Singapore has spent a good portion of recent history being held up as what a developed nation can do. Our success has become a text book not only for developing countries to follow but even our former colonial power, Britain, even went as far as to pay us the compliment of stating in the Brexit campaign that they would make London to become “Singapore on the Thames.”

Singapore makes no secret of its success. We’ve positioned ourselves as the oasis of calm in a region of turbulence and we consistently make the point that Singapore has the rule of law and unlike other post-colonial places, we welcomed “investment” from our former colonial powers.
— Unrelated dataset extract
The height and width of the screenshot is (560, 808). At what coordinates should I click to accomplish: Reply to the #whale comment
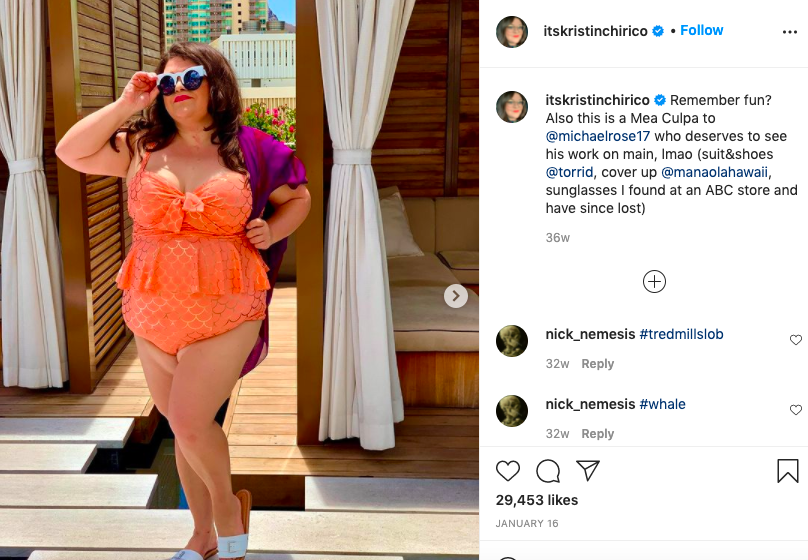[598, 434]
While these points are well documented, one of Singapore’s less trumpeted but most effective selling points is an aversion to strikes. Like most things in Singapore, our national attitude towards strikes was based on Lee Kuan Yew’s realisation as to the things that could have costs him power. Mr. Lee, as a former labour lawyer who defended striking workers, knew that the “striking workers” who had crippled the economy and made life hard for the British colonial administration could easily do the same to him.

Hence, once he got into power, Mr. Lee went about ensuring that the Singapore worker would never go on strike. There was a combination of carrots and sticks. Those who had militant tendencies ended up experiencing jail time and laws were created to ensure that going on strike “without permission” would face sticky consequences. There were also some carrots. Worker’s salaries steadily increased and CPF contributions (at one time employer contributions were as high as 20 percent of the worker’s salary) ensured that Singapore had one of the highest levels of home ownership.

External events at the time also helped Mr. Lee. Left-wing governments in Western nations allowed for the development of “militant” unions. Mr. Lee, an anglophile, studied what militant unions did in Western nations, particularly in the UK, could do to national economies. Mr. Lee could happily sell Singapore to Western multinationals that they would never have to deal with strikes in Singapore.

So, the foreign multinationals poured money into the country and Mr. Lee could sell the story to the Singapore workers that “going on strike is for losers – strivers are too busy building a better life in their jobs to strike.” You had a culture where employers were considered benevolent and employees who were not “grateful” were considered the problem. When SMRT’s bus drivers went on strike in November 2012, you had people complaining that the China-born bus drivers were to blame and should have upgraded themselves, even though SMRT was engaging in “Un-Singaporean” activities like paying based on race.

The story on strikes worked for a simple reason. Money poured into the country and wages for workers went up. However, things may have reached a point where the continued narrative might be coming under scrutiny. As with other parts of the world, costs of living have been going up. However, wages have not been rising and ever since the 2011 election, even the government has understood that it cannot raise government salaries indefinitely when everyone else’s salary is not being raised.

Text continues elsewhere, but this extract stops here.